See https://jenkins.softwareheritage.org/job/DLS/job/tests-on-diff/763/ for more details.

anlambert added inline comments.
swh/lister/nixguix/tests/data/guix-swh_sources.json
30–39

Only nix manifests have such fields no ?

I guess this one fails to be parsed due to the missing = char at the end of the base64 encoded hash.

You should move it to nixpkgs-swh_sources.json and maybe change the hash value to something
clearer about the fact it is invalid to decode.
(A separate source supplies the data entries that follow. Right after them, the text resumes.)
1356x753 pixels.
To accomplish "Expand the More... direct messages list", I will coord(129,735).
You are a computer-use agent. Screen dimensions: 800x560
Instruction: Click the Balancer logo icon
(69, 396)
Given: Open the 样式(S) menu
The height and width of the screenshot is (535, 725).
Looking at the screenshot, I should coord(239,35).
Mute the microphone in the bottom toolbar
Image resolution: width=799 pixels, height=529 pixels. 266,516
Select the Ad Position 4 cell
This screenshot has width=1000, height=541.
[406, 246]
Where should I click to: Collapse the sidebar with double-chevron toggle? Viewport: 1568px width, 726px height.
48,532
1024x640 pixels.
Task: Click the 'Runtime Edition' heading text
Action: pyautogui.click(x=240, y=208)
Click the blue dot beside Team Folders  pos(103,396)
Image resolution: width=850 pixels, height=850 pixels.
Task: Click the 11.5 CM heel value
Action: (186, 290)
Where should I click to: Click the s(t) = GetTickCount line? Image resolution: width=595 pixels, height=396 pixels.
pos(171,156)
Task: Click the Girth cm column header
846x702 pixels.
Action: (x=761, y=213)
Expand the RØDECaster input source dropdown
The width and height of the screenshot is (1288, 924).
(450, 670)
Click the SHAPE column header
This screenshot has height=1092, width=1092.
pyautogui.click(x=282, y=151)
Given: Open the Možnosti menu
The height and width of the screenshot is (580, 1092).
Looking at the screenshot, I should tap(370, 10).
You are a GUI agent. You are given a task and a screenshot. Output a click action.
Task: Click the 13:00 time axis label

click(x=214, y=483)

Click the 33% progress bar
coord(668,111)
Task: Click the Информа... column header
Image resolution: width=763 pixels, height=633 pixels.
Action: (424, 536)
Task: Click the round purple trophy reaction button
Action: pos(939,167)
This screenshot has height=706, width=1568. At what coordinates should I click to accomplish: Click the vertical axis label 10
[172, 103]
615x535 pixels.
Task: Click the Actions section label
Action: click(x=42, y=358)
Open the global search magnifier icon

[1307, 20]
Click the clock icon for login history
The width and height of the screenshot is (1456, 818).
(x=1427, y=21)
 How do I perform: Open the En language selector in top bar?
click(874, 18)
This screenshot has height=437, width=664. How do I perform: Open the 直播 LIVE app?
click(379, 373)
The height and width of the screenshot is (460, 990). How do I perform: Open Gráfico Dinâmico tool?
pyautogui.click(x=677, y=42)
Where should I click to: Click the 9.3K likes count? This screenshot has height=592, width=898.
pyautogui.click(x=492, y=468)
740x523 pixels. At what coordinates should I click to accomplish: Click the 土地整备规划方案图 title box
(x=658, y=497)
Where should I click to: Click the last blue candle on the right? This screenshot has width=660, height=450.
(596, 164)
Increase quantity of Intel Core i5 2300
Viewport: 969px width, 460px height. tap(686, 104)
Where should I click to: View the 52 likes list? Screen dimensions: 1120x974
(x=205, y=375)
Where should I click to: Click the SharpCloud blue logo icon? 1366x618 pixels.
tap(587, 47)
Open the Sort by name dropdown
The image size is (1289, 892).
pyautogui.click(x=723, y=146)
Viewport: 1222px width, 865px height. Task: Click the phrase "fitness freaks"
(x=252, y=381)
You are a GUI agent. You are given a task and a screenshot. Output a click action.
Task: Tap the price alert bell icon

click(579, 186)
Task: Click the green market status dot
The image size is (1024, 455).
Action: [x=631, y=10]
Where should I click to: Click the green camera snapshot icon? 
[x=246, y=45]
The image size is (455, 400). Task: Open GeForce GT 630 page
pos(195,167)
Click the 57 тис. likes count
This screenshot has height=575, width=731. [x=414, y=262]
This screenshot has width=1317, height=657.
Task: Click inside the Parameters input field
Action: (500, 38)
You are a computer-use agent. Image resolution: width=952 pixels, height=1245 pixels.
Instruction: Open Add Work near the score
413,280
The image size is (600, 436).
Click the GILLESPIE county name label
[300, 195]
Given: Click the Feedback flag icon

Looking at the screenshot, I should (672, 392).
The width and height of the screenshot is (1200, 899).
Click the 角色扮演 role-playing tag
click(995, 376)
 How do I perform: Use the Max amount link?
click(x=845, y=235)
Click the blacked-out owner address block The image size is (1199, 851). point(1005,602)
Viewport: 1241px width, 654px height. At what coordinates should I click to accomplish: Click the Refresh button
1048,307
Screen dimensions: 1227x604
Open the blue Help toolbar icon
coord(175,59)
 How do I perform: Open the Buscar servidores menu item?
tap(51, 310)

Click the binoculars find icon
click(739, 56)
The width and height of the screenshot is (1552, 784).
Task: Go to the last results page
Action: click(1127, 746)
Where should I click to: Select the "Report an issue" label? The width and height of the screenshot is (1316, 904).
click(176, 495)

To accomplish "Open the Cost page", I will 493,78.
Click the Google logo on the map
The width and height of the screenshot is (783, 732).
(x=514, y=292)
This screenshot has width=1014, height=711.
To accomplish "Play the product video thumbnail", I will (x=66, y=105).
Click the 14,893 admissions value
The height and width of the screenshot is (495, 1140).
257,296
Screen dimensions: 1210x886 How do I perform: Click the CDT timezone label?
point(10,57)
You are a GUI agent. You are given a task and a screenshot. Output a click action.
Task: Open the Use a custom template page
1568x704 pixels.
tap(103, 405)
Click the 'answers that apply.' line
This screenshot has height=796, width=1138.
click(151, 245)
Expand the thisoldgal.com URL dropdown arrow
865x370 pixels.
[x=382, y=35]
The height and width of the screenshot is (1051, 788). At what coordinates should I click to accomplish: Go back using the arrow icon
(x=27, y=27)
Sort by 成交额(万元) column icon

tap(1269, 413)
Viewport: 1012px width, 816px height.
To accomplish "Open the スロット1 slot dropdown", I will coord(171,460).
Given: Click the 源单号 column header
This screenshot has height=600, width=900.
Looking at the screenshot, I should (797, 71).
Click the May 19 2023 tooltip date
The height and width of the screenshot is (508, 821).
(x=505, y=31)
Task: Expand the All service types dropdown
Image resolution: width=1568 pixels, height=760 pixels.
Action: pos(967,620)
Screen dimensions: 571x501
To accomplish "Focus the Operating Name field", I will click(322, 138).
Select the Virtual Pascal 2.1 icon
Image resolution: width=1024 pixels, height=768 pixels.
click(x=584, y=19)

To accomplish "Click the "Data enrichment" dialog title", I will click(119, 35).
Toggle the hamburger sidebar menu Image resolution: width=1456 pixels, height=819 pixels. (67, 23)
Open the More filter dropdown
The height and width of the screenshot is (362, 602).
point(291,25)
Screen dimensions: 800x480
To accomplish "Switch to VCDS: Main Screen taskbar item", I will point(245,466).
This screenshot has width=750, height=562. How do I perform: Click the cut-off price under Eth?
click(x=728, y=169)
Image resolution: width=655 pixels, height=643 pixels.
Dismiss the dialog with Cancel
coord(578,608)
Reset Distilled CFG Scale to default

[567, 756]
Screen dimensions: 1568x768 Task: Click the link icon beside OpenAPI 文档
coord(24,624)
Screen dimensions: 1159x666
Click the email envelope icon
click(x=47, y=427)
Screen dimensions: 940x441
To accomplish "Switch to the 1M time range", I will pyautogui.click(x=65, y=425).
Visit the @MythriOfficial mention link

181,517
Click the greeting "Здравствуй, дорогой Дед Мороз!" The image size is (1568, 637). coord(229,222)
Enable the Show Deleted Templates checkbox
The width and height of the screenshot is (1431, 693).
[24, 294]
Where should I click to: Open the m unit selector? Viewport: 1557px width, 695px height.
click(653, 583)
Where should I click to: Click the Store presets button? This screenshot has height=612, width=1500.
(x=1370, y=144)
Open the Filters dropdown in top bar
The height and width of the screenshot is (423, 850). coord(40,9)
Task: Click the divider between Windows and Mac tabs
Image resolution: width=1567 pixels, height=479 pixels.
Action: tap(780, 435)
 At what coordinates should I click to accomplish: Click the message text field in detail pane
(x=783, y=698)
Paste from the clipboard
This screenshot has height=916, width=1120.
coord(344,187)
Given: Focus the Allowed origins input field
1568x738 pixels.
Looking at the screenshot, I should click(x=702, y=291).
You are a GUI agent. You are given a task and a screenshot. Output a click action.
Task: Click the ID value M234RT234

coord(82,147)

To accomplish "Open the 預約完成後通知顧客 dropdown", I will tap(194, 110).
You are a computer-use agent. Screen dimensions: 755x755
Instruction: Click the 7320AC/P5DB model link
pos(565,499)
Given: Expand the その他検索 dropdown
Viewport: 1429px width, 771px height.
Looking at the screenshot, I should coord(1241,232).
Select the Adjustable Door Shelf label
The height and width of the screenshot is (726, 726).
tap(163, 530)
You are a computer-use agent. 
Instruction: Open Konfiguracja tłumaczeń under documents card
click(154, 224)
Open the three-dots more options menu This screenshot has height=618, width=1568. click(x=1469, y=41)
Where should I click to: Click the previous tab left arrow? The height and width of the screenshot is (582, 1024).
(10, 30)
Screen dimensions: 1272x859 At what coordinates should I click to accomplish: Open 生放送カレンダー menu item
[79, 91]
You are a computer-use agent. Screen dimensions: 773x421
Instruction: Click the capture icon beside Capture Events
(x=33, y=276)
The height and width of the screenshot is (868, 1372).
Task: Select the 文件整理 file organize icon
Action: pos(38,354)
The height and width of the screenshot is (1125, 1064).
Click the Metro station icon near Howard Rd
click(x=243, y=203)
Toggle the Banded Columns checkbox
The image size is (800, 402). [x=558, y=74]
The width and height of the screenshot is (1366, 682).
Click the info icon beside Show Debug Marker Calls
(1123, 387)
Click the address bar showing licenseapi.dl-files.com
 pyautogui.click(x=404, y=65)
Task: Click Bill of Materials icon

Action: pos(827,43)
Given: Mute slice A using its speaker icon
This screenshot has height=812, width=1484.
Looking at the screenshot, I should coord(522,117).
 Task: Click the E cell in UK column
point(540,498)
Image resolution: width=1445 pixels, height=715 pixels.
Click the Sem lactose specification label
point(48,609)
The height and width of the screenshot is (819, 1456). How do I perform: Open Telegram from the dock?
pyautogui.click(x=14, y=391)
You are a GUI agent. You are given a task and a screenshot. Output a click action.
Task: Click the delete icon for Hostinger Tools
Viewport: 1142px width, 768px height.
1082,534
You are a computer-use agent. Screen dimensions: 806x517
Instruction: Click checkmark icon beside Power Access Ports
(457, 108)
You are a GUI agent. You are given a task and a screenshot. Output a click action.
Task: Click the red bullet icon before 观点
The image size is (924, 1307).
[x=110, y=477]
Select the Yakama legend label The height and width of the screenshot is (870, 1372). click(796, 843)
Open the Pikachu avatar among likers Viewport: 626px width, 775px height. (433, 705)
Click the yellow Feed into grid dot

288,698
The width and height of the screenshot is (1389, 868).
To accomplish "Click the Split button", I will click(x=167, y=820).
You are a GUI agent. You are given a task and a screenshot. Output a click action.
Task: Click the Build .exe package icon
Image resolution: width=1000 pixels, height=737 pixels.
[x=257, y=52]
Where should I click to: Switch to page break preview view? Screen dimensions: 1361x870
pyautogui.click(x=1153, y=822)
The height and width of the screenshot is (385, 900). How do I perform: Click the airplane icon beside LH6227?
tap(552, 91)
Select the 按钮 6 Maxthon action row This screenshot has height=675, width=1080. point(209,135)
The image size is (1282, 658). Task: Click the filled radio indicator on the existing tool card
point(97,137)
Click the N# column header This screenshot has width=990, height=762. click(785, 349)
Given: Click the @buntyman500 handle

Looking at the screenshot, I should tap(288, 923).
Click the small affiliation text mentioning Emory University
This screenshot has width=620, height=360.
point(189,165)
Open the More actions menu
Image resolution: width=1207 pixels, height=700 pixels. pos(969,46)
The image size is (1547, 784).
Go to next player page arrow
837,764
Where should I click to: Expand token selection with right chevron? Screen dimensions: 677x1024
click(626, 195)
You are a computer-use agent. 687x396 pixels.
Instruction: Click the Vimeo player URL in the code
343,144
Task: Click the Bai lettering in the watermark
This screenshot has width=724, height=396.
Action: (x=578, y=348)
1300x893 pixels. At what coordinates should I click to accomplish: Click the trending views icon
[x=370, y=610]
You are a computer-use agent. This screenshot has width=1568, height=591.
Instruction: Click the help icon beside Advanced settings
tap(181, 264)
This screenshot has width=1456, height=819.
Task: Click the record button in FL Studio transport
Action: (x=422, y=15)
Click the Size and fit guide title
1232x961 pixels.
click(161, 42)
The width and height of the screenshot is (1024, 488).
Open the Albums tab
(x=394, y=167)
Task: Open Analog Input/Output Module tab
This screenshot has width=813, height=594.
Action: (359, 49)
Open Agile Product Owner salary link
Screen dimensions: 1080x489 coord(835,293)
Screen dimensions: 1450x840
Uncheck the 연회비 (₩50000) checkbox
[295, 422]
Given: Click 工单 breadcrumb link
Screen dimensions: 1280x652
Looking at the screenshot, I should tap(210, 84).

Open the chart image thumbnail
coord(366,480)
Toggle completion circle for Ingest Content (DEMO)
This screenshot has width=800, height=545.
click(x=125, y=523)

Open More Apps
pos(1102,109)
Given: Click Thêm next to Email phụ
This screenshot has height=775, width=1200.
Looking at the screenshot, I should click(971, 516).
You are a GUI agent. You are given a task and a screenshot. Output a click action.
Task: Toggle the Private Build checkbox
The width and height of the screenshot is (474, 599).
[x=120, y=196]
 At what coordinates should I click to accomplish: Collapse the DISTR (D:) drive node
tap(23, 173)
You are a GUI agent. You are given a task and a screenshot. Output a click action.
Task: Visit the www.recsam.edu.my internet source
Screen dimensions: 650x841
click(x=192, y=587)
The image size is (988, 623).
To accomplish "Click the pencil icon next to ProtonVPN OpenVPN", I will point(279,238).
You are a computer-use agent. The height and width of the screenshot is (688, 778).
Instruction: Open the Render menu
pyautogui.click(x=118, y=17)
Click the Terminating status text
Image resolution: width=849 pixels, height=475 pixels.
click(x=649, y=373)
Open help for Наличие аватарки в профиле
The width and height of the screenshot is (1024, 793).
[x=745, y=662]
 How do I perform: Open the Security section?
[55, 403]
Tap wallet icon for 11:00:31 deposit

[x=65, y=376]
swh/lister/nixguix/tests/data/guix-swh_sources.json
30–39

i've kept all the issues in this manifest (whether that's coming from nix or guix is not important since it's dealt with the same in the lister).
And i'd like to keep that way.

I've got 2 tests one nominal (using the nixpkgs manifest), another with "mostly noop" (be it error or not).
The fact that i used guix as this erratic one is completely unfortunate (as it did not represent the reality at all...).

swh/lister/nixguix/tests/data/guix-swh_sources.json
30–39

Ack, maybe you could rename the data file to clearly indicate it contains data with issues in it ?

This revision is now accepted and ready to land.Oct 5 2022, 4:36 PM
swh/lister/nixguix/tests/data/guix-swh_sources.json
30–39

yeah, sounds like a plan (for another diff), thanks for the idea.

ardumont added inline comments.
swh/lister/nixguix/tests/data/guix-swh_sources.json
30–39

In there D8632